The lifting of another COVID-19 mandate is set to begin in two weeks. 

“If the numbers continue to show a low level of risk, masks will be optional for 2- to 4-year-old students in schools and in day cares,” Mayor Eric Adams said Tuesday.

The way Adams describes it, it’s the newest layer of COVID-19 restrictions being peeled back as his administration calibrates risk.


What You Need To Know

  • If the risk remains low, toddlers and preschoolers won't have to wear masks beginning April 4

  • Adams said earlier this month that that age group had the highest hospitalization rates among children

  • The ealth commissioner says rates for that age group remain high, but hospitalizations overall are low
  • The mayor dodged questions on the private employer vaccination mandate, which impacts Kyrie Irving

“We can’t go by the noise. We have to go by the science,” Adams said. “We have to go by the safety of our children.”

But is it a matter of political science, too?

The BA.2 subvariant is pushing COVID-19 case numbers up.

And when Adams announced the rollback of the mask mandate for children 5 and older less than three weeks ago, he was asked why he’s not doing the same for toddlers and preschoolers.

“The science states that that age group cannot be vaccinated and they have, among children, they’re some of the highest hospitalization rates,” Adams said then. “So we have to save our children.”

Additionally, the city’s new health commissioner, Dr. Ashwin Vasan, on Friday said,  “I would love nothing more than to send my son to day care without a mask, but as a scientist and a doctor and an epidemiologist, I want to keep him safe, especially because he’s not eligible for a vaccine.”

Vasan reiterated Tuesday that BA.2 is not associated with severe illness and hospital admission numbers are low.

So what about the metric Adams cited for New Yorkers 4 and younger?

“Hospitalizations have consistently remained higher in this age group, compared to other age groups, pediatric age groups,” Vasan said. “They still remain higher, but they overall remain extremely low.”

Adams was also asked — considering risk is low — if he’ll stop requiring private businesses to seek proof of vaccination as a condition of employment.

The mandate is prohibiting some professional athletes, including Brooklyn’s Kyrie Irving, from playing home games.

“Right now, we’re going to take some complaints, but when this is all said and done, people are going to realize this is a thoughtful administration and we got it right,” Adams said Tuesday. “And so baseball, basketball, businesses, all of those things, they’re going to have to wait until that layer comes.”

NY1 pressed the mayor on whether he’s even considering lifting the private employer vaccine mandate, especially after the health commissioner said last week it may be in place indefinitely.

“It does not mean I am or I am not,” he responded. “It means that they have to wait and find out what we’re going to do.”
=-=-=-=-=
**WHAT YOU NEED TO DO**: Retype word for word the part of the article on lifting the mask rule for toddlers and preschoolers, starting with "The BA.2 subvariant" and going on through "numbers are low.".
=-=-=-=-=
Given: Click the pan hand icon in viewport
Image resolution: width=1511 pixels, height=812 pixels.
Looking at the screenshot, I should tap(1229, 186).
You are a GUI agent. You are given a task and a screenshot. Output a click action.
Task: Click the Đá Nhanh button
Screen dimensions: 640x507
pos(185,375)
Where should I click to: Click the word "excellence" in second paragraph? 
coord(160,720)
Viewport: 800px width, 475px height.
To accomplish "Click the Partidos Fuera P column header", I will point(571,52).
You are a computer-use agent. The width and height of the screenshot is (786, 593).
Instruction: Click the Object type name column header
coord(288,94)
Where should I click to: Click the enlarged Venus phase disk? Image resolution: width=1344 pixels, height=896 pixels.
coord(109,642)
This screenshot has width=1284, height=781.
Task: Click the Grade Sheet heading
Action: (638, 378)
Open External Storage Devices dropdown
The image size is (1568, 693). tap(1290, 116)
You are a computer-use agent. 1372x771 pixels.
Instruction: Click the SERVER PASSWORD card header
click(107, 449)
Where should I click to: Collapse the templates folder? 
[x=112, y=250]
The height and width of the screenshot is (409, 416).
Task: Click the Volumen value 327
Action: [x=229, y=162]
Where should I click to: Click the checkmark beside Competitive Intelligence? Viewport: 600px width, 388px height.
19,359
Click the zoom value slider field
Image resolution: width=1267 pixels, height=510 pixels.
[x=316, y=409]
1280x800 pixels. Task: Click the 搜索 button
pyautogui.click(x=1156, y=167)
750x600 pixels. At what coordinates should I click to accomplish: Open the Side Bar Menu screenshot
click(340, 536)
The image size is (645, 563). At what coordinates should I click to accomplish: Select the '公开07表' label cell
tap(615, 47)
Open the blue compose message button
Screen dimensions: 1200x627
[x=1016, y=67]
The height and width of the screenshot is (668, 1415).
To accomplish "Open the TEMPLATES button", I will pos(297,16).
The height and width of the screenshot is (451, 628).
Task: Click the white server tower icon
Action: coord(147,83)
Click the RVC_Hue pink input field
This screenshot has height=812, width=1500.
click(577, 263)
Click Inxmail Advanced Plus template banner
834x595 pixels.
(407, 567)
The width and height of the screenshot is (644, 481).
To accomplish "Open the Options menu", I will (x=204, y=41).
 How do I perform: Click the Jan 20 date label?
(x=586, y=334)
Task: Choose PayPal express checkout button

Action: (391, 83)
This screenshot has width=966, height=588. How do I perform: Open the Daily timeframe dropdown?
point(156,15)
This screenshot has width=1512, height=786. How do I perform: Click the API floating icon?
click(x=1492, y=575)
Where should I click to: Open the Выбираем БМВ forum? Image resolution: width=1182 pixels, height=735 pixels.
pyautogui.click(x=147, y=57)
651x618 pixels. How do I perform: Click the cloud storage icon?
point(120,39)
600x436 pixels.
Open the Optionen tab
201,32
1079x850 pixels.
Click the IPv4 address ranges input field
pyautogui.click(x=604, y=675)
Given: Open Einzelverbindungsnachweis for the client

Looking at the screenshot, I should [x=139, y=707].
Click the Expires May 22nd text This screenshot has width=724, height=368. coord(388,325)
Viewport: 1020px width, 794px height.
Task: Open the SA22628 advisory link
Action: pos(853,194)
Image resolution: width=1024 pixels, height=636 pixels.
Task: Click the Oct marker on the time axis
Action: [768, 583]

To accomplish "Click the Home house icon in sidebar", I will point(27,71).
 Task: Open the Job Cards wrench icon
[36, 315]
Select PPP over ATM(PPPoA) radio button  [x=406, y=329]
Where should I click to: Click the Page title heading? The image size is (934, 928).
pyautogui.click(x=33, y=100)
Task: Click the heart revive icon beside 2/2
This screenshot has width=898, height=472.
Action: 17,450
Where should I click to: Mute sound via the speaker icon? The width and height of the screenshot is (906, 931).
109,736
=-=-=-=-=
**TASK SOLUTION**:
The BA.2 subvariant is pushing COVID-19 case numbers up.

And when Adams announced the rollback of the mask mandate for children 5 and older less than three weeks ago, he was asked why he’s not doing the same for toddlers and preschoolers.

“The science states that that age group cannot be vaccinated and they have, among children, they’re some of the highest hospitalization rates,” Adams said then. “So we have to save our children.”

Additionally, the city’s new health commissioner, Dr. Ashwin Vasan, on Friday said,  “I would love nothing more than to send my son to day care without a mask, but as a scientist and a doctor and an epidemiologist, I want to keep him safe, especially because he’s not eligible for a vaccine.”

Vasan reiterated Tuesday that BA.2 is not associated with severe illness and hospital admission numbers are low.